1 Transpacific ocean rates were unchanged to both coasts this week. This slowing of the rate slide compared to recent trends could be an early sign that the recent increase in canceled sailings by carriers is starting to have an impact on rates.

2 At the same time, carriers are increasing reductions to Europe too, and rates dropped 8% on the Asia - N. Europe lane this week nonetheless.

3 Freightos Air Index data show rates from China to both Europe and the US are level at a time they were climbing last year, and are also significantly lower – 25% and 48% respectively – than a year ago.

4 Air cargo peak season typically starts in early November, but flat rates contribute to the skepticism that there will be a peak season surge this year. Falling demand could also combine with increases in capacity from recovering passenger travel to push rates down further.

Asia-US rates:

• Asia-US West Coast prices (FBX01 Daily) were stable at $2,494/FEU. This rate is 85% lower than the same time last year.

• Asia-US East Coast prices (FBX03 Daily) were also unchanged at $5,713/FEU, and are 71% lower than rates for this week last year.

Analysis

The transpacific ocean rate slide slowed this week as prices to each coast stayed level. Carriers have increased the number of canceled transpacific sailings for the coming weeks as demand decreases.
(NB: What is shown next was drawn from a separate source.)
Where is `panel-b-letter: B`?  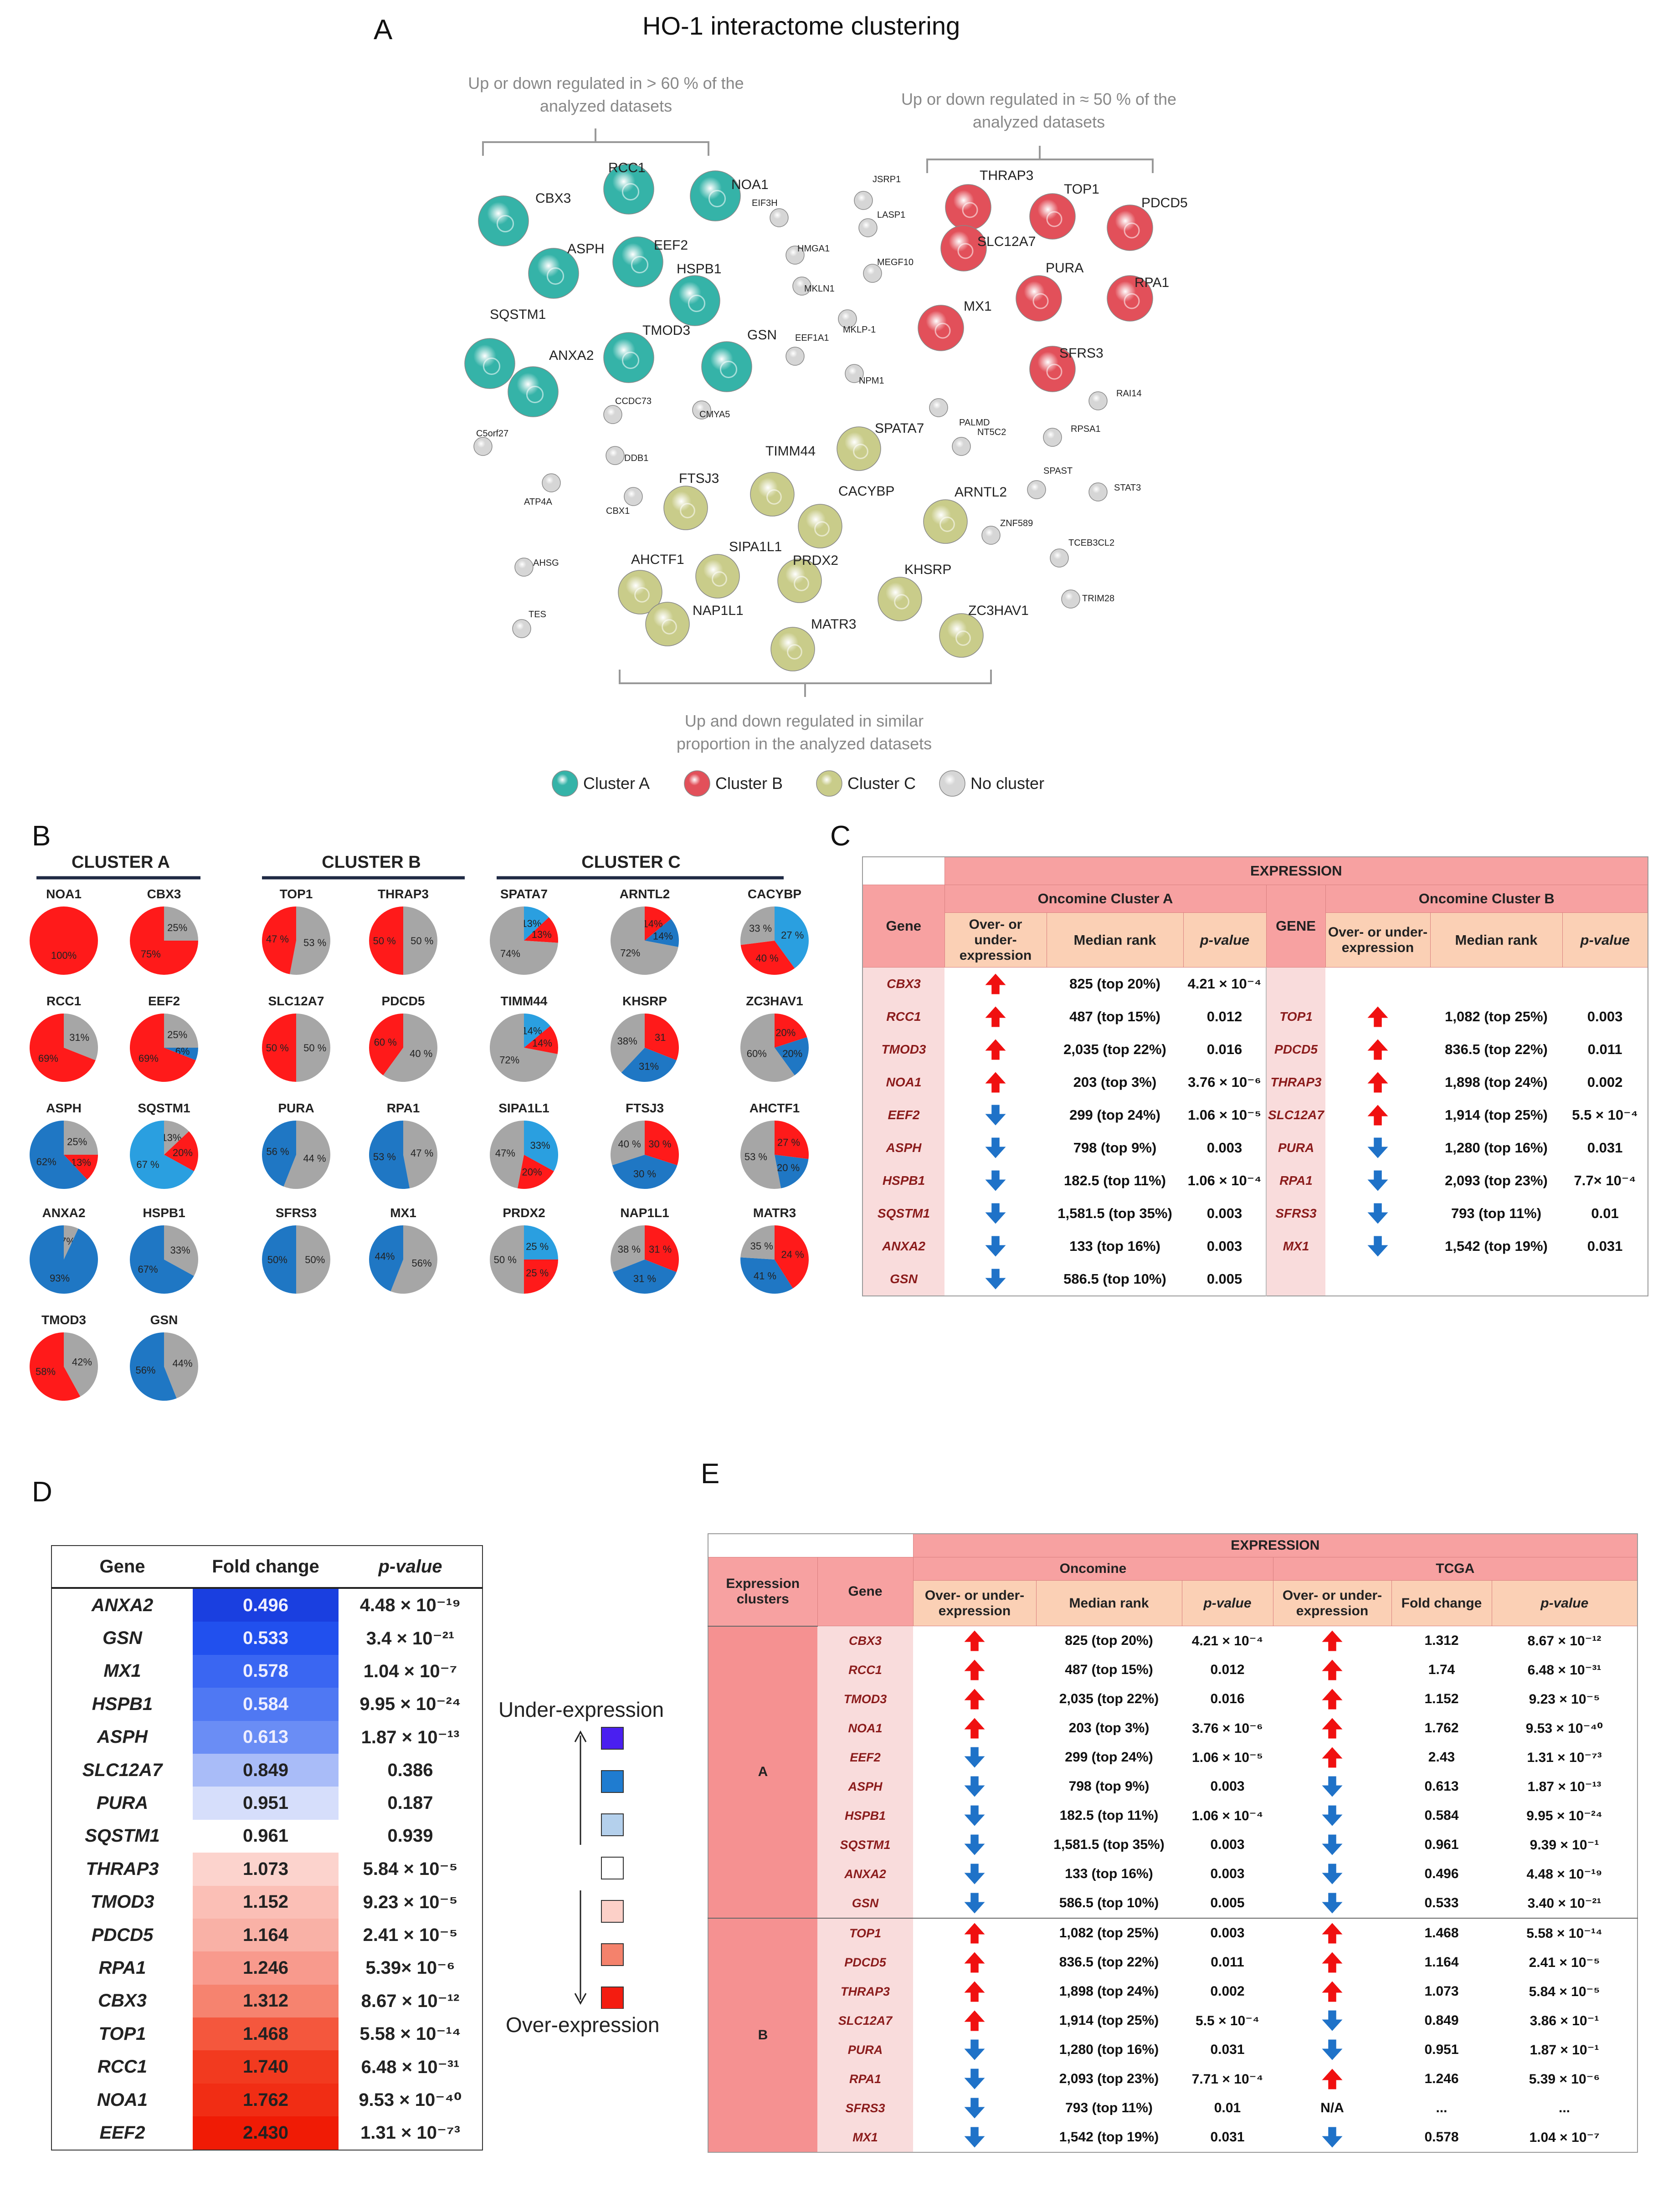
panel-b-letter: B is located at coordinates (42, 836).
The slowdown in rate decreases could be an early sign that the so-far ineffective reduction in capacity is starting to have an impact.
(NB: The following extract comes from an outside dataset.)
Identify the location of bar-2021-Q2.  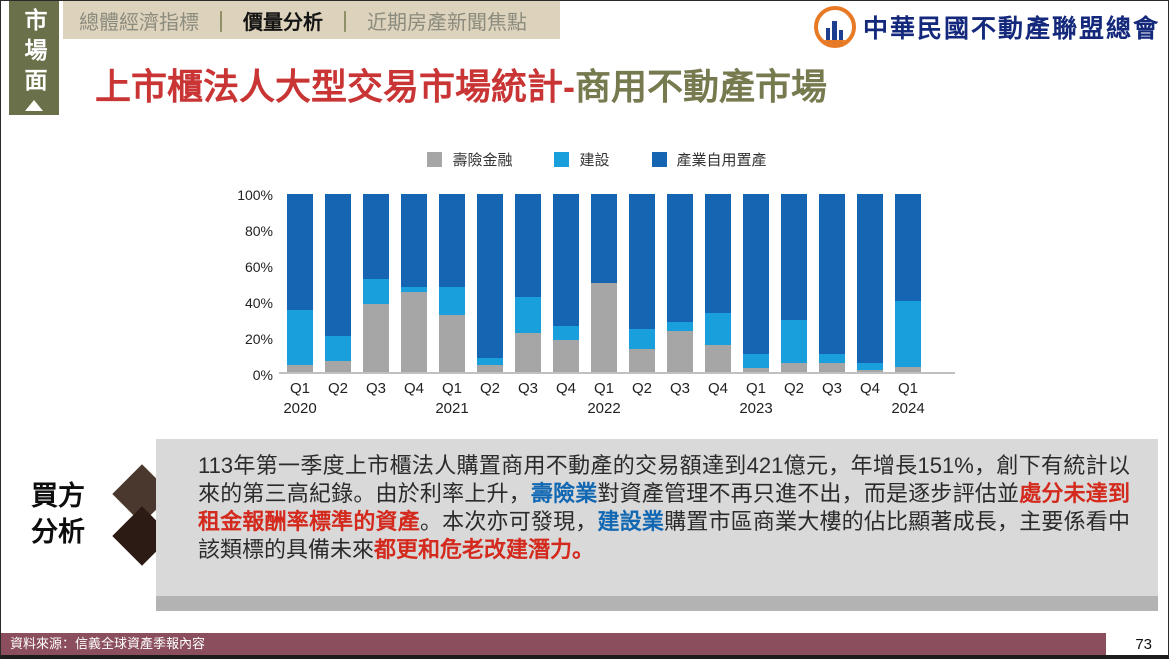
(490, 283).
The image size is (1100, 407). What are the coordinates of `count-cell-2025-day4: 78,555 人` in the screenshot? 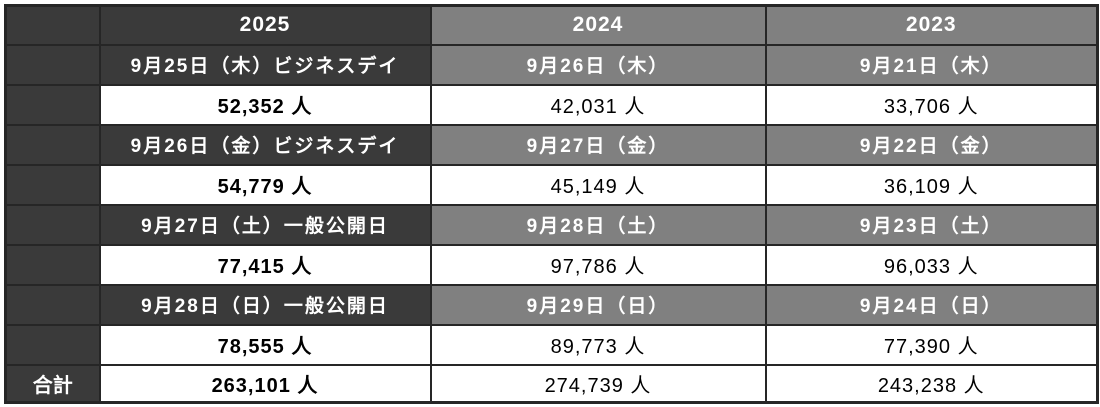 It's located at (265, 344).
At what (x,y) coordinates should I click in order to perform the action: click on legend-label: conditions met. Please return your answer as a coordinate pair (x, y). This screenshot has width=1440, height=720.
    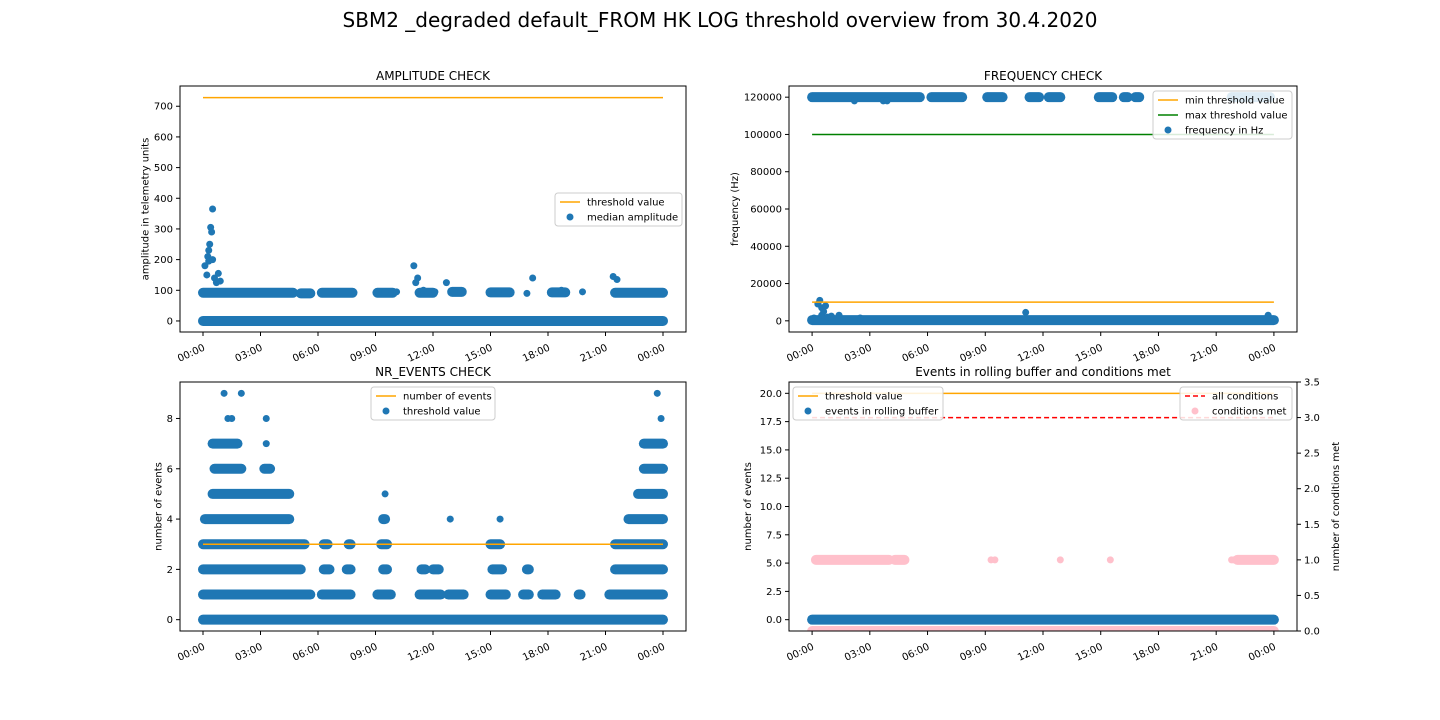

Carriers are increasing the number of blanked sailings from Asia to Europe as well, though rates fell an additional 8% on this lane this week nonetheless as volumes continue to decline.

Another indication of falling demand for ocean freight is the recent increase in the size of the inactive container ship fleet, which measures the number of vessels currently not in use – not including blanked sailings.

Ocean carrier Hapag-Lloyd’s CEO speculated this week that market forces could push ocean rates below 2019 levels in the near term. Nonetheless, he believes that demand trends and per-unit costs that are higher than in 2019 will ultimately drive rates to settle above pre-pandemic levels.

Freightos Air Index data show air cargo rates from China to both Europe and the US are level at a time they were climbing last year, and are also significantly lower than a year ago. China - US rates of $5.50/kg are 48% lower than last year, while China - N. Europe prices of $5.15/kg are 25% lower than last October.

Air cargo peak season typically starts in early November, but flat rates contribute to the skepticism that there will be a peak season surge this year. Falling demand could also combine with increases in capacity from recovering passenger travel to push rates down further.